**PAGE:**

━━━━

The results for environmental remediation for the first quarter reflected an
increase in its gross margin of 8% to 29% compared to the same period in 1996
due primarily to gains recognized on several projects that were completed in the
current period. The Company expects that environmental services will continue to
perform at gross margins between 17.0% and 22%.
Selling, General And Administrative Expenses
Consolidated selling, general and administrative expenses (SG&A) for the three
months ended December 31, 1997 decreased to $1,886,000 from $2,422,000 for the
same period in the prior year. As a percentage of revenue, SG&A decreased to 18%
from 71.6% respectively. Corporate expenses reflects the largest change to
$565,000 for the three months ended December 31, 1997 from $1,355,000 for the
same period in the prior year. The decrease is due primarily to the $1,000,000
of management fees incurred from AEC in the first quarter of the prior year to
help stablize the
Page 8 of 14
<PAGE>
Company. This decrease in corporate expenses is partially offset by the combined
effect of an increase in current management and related salaries and an increase
in amortization and retention bonus expenses. SG&A as a percentage of revenue
for both environmental remediation services and residential asbestos abatement
decreased in the current quarter by 7% and 8% respectively compared to the same
period in the prior year. Both decreases in SG&A expenses in the current quarter
reflected the benefits of the restructuring and cost containment efforts
initiated by those operations throughout the prior year. These SG&A reductions
have been offset in the current quarter by the inclusion of $419,000 of SG&A
related to the industrial maintenance operations. Although the Company expects
to continue to initiate restructuring and cost containment measures to achieve
its strategic goals, it can not guarantee that future efficiencies will be
recognized.

━━━━

**EXERCISE TASK A:** Lay out the records from the line holding "Click the trash icon in the quantity stepper" through the line holding "Action: pos(478,101)", inclusive, as a numbered list, leaving out blank lines.
**EXERCISE TASK B:** Carry on with the discussion of the company's quarterly results, picking up after its last sentence.
The financial report and the records that follow it come from unrelated sources.

━━━━

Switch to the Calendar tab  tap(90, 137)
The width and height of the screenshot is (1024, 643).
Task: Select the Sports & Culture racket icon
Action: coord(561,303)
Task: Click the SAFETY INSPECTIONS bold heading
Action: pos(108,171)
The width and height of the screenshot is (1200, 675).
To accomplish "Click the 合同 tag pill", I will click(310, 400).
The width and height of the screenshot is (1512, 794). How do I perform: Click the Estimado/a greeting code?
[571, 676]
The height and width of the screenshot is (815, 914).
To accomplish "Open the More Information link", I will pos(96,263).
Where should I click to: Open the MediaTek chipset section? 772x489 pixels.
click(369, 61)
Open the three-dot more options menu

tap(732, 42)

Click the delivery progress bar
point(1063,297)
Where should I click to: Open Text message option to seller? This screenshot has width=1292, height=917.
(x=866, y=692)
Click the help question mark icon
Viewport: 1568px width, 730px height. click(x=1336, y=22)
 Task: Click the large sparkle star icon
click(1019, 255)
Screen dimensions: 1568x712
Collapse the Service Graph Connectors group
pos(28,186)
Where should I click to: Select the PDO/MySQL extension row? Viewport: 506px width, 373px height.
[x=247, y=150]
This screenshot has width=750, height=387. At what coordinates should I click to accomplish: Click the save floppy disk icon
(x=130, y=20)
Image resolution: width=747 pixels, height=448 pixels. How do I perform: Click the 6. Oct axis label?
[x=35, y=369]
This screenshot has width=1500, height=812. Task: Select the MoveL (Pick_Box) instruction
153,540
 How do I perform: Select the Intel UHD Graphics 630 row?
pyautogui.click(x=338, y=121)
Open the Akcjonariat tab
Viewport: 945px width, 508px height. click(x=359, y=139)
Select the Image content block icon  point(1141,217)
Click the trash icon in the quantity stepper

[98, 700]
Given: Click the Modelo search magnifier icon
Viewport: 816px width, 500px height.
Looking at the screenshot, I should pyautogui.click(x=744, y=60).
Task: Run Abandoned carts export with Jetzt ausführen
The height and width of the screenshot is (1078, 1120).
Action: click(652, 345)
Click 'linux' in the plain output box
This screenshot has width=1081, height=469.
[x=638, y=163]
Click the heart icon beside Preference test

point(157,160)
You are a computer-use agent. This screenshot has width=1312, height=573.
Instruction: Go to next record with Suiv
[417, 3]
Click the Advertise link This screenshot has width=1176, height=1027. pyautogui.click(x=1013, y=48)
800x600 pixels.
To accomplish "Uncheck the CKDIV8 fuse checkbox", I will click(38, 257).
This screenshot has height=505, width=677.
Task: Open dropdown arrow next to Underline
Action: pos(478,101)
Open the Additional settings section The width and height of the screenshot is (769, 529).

━━━━

**EXERCISE ANSWER A:**
1. Click the trash icon in the quantity stepper
2. [98, 700]
3. Given: Click the Modelo search magnifier icon
4. Viewport: 816px width, 500px height.
5. Looking at the screenshot, I should pyautogui.click(x=744, y=60).
6. Task: Run Abandoned carts export with Jetzt ausführen
7. The height and width of the screenshot is (1078, 1120).
8. Action: click(652, 345)
9. Click 'linux' in the plain output box
10. This screenshot has width=1081, height=469.
11. [x=638, y=163]
12. Click the heart icon beside Preference test
13. point(157,160)
14. You are a computer-use agent. This screenshot has width=1312, height=573.
15. Instruction: Go to next record with Suiv
16. [417, 3]
17. Click the Advertise link This screenshot has width=1176, height=1027. pyautogui.click(x=1013, y=48)
18. 800x600 pixels.
19. To accomplish "Uncheck the CKDIV8 fuse checkbox", I will click(38, 257).
20. This screenshot has height=505, width=677.
21. Task: Open dropdown arrow next to Underline
22. Action: pos(478,101)

**EXERCISE ANSWER B:**
Other Expenses
Interest expense during the three months ended December 31, 1997, was $536,000
compared to $387,000 for the same period in 1996. The increase in interest
expense in the current quarter was primarily due to the increased outstanding
borrowings under the line of credit from its principal shareholder AEC compared
to the same period in the prior year. Additional interest was recognized in the
current quarter from notes issued to finance the business acquisition,
outstanding borrowings from an investor group and from a bank in support of the
industrial maintenance operations.
Net Loss
The net income for the three months ended December 31, 1997 was $257,000
compared to a net loss of $1,631,227 for the same period in the 1997. The
increase in income was the combined result of the contribution of $716,000 from
the industrial maintenance business, the reductions in SG&A in all of the
existing operations partially offset by an increase in interest expense.
Liquidity and Capital Resources:
- --------------------------------
During the first quarter the Company generated positive cash from operations of
$72,002 compared to negative cash from operations of $1,148,572 for the same
period in 1996. The positive cash flow is the result of an increase in activity
in the residential asbestos abatement operations resulting in increased
collections, a decrease in use from the environmental remediation operations due
to seasonal slow downs and the efficiencies gained from the company-wide cost
containment initiatives.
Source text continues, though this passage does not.